# Goal:
Please reproduce the records between the lines holding "Open the Plugins icon in sidebar" and "Action: (72, 31)", inclusive, substituting "Network" for "Security" and leaving all else unchanged. Give only those lines.

[Entries for locating words and elements]

= = =

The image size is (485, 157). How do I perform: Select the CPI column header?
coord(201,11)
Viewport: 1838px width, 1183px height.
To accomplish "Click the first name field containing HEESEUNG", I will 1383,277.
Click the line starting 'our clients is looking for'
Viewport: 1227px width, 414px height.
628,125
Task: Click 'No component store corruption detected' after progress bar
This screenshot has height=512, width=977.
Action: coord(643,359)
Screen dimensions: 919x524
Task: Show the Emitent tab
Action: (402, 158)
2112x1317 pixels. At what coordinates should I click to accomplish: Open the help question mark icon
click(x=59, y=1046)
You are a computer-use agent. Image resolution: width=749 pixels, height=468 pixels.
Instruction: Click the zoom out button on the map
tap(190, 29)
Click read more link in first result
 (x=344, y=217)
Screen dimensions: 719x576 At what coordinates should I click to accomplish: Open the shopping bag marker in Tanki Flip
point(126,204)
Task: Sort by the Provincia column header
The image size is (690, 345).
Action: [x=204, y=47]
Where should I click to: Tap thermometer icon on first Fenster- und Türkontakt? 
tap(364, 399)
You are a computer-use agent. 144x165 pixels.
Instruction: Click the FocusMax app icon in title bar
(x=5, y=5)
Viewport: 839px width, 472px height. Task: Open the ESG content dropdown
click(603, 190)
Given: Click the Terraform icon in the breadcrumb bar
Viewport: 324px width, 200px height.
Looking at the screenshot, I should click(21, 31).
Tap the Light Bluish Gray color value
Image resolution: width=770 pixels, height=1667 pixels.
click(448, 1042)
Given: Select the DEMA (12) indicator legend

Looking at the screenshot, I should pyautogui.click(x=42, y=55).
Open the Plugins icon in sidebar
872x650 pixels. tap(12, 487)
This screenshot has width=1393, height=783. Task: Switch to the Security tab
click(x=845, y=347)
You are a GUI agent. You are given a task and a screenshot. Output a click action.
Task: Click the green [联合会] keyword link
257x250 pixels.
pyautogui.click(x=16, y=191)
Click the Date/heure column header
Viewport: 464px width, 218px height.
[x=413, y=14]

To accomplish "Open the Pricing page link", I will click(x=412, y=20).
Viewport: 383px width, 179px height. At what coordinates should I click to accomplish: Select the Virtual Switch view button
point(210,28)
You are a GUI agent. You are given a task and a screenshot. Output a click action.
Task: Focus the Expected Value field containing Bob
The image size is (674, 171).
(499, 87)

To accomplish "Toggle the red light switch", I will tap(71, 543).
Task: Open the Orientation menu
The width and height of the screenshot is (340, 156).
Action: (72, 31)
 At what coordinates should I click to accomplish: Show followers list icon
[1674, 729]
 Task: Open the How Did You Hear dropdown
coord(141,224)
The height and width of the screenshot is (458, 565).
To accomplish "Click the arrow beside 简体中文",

= = =

# Solution for this task:
Open the Plugins icon in sidebar
872x650 pixels. tap(12, 487)
This screenshot has width=1393, height=783. Task: Switch to the Network tab
click(x=845, y=347)
You are a GUI agent. You are given a task and a screenshot. Output a click action.
Task: Click the green [联合会] keyword link
257x250 pixels.
pyautogui.click(x=16, y=191)
Click the Date/heure column header
Viewport: 464px width, 218px height.
[x=413, y=14]

To accomplish "Open the Pricing page link", I will click(x=412, y=20).
Viewport: 383px width, 179px height. At what coordinates should I click to accomplish: Select the Virtual Switch view button
point(210,28)
You are a GUI agent. You are given a task and a screenshot. Output a click action.
Task: Focus the Expected Value field containing Bob
The image size is (674, 171).
(499, 87)

To accomplish "Toggle the red light switch", I will tap(71, 543).
Task: Open the Orientation menu
The width and height of the screenshot is (340, 156).
Action: (72, 31)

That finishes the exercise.